Required task. Find each line in the data below that contains the word "should", and copy those lines. Case counts, so match capital and lowercase letters.

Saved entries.
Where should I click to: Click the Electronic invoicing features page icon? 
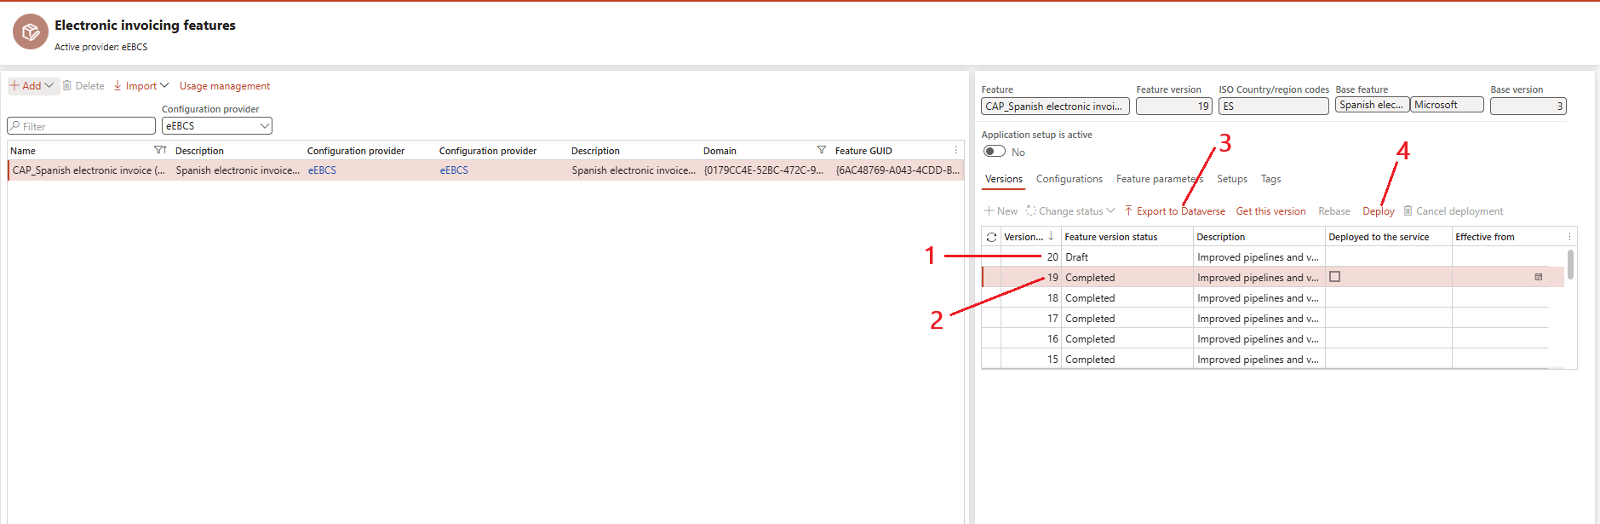click(x=31, y=32)
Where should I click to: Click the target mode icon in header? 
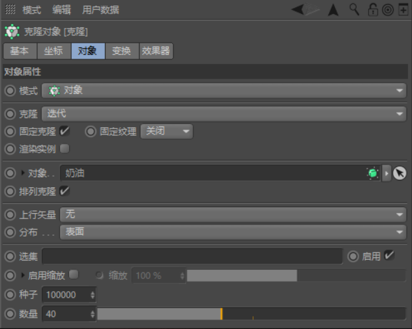[387, 9]
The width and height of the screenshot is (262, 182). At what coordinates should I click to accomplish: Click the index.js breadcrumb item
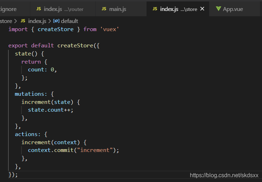[x=37, y=21]
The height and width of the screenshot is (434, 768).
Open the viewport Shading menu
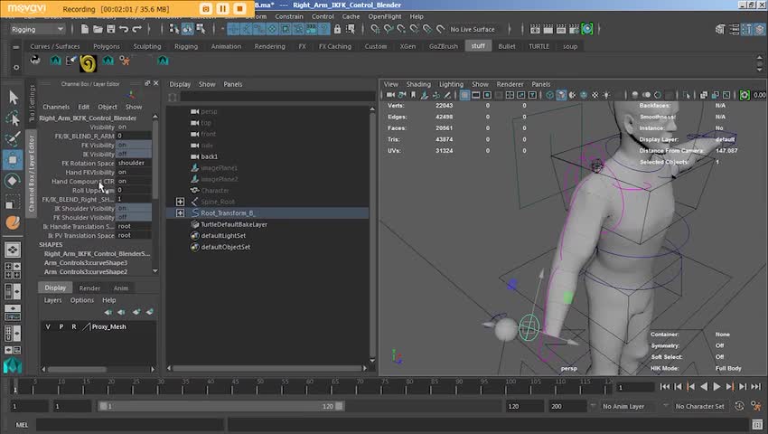tap(418, 84)
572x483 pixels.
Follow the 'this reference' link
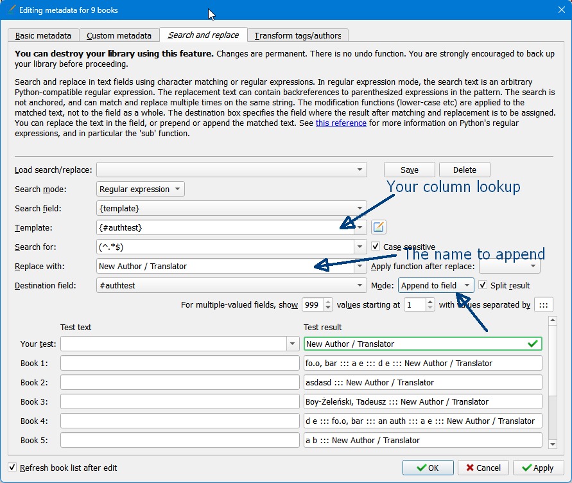(341, 123)

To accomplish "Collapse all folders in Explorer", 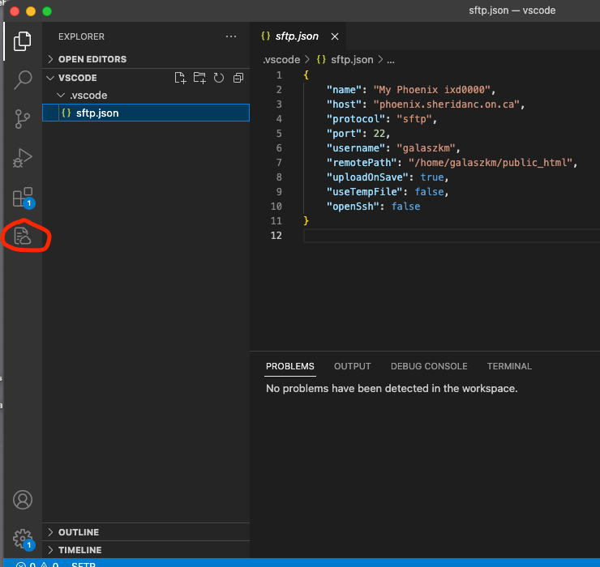I will coord(238,78).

Output for this task.
Where should I click to: Click the Electronic invoicing features page icon? 
Where should I click to: Click the target mode icon in header? 
The width and height of the screenshot is (262, 182). At what coordinates should I click to accomplish: Click the index.js breadcrumb item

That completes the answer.